When it comes to connectivity, the Falchion supports both wired (USB-C) and 2.4GHz RF, and there’s also a magnetic slot for you to store the dongle. There’s no Bluetooth, unfortunately, despite the price tag. Then again, if you’ve been eyeing the Falchion then chances are it’s probably for the 2.4 GHz RF transmission. Gamers will be interested because RF is more dependable than Bluetooth and RF 65% keyboards are fairly rare. I’m glad to report that the response on the Falchion is virtually instantaneous and the connection has been very stable.
The battery life averages about two to three days of full-day use with the LEDs on and about a month (I’ll be honest, I lost track) when you turn them off. Most of the control bits are done via Armoury Crate, which gives you the option to remap your keys and configure your touch slider and macros. The Falchion itself can store up to five profiles, which you can switch between via shortcuts. Aura Creator takes care of the lighting and you can adjust individual keys to taste.
At $279, the Falchion is pretty expensive for what it is. Of the more familiar names, only Durgod has similar specifications (and Bluetooth) – but it’s a retro-looking keyboard that’s hardly compact. Otherwise, it’s off to the world of Aliexpress and its stable of rebranded OEMs, which – largely depends on your expectations – can be hit or miss. While the upside is that they often cost only a third of the price, it’s only really worth it if you get it right the first time.
Layout 65% with 68 keys
Switches Cherry MX (Red/Brown/Blue/Silver)

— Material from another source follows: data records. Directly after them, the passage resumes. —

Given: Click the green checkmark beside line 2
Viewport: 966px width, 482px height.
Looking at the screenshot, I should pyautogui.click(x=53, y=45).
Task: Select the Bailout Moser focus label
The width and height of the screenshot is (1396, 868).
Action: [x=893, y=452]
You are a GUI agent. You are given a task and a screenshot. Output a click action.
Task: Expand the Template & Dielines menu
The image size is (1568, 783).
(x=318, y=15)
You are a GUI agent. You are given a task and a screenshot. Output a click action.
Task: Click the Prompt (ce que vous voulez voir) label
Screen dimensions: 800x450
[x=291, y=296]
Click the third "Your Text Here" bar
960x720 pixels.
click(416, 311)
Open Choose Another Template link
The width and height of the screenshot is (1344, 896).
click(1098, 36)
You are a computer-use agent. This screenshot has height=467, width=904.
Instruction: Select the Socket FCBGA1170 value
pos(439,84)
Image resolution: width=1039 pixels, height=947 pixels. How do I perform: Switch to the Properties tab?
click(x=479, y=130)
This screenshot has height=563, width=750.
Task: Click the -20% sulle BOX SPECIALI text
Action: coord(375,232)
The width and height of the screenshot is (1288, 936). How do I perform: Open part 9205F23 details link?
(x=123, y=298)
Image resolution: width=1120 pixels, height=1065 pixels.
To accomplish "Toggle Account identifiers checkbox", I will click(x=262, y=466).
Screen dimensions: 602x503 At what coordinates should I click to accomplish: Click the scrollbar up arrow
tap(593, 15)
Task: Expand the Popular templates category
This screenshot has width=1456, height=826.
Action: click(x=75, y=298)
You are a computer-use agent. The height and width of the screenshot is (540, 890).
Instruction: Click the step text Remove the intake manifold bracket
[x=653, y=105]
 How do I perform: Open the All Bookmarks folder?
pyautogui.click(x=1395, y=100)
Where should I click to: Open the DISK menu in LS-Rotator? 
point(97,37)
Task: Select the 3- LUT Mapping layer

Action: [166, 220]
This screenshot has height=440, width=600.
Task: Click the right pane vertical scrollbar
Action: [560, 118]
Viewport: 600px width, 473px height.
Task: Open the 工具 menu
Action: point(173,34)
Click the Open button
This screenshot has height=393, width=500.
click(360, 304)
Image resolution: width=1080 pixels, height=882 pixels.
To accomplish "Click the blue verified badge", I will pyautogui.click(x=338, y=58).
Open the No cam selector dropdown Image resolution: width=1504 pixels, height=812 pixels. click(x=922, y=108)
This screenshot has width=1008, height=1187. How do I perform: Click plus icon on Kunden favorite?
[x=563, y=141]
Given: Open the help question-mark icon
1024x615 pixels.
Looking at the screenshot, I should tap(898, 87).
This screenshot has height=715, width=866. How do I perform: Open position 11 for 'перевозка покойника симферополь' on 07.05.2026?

Keycaps PBT with Shine-through
Connectivity USB=C or 2.4Ghz RF
Lighting Aura Sync, per-key RGB lighting
Touch controls Yes, volume
Onboard memory Six profiles
N Key Rollover Yes
Battery Up to 450 hours (without RGB use)
Dimensions 305 x 101 x 38.5 mm (keyboard)
Weight 520g (without cable)
Asus ROG Falchion
Features – 8/10
Value Proposition – 6/10
Performance – 8/10
Design & Build Quality – 8/10
Well-built keyboard and probably the only 2.4Ghz wireless 65% offering from an established name. But it’s too pricey for an automatic recommendation.